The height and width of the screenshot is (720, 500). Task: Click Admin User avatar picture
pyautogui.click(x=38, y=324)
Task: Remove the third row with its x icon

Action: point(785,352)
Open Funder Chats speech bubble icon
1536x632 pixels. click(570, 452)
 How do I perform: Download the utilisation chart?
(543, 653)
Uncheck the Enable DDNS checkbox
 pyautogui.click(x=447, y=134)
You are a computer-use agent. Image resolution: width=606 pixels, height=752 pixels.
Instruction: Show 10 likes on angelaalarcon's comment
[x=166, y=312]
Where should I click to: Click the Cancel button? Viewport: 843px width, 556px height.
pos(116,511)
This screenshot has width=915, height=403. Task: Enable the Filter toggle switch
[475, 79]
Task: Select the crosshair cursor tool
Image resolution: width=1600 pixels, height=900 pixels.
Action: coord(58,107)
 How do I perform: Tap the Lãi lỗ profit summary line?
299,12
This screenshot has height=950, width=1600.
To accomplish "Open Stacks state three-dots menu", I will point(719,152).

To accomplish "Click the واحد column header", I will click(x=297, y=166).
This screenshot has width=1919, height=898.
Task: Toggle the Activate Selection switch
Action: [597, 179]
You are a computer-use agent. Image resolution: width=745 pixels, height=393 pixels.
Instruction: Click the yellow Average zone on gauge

++++++++

A complete answer gives every line of the records holding "computer".

You are a computer-use agent. Image resolution: width=606 pixels, height=752 pixels.
You are a computer-use agent. Image resolution: width=745 pixels, height=393 pixels.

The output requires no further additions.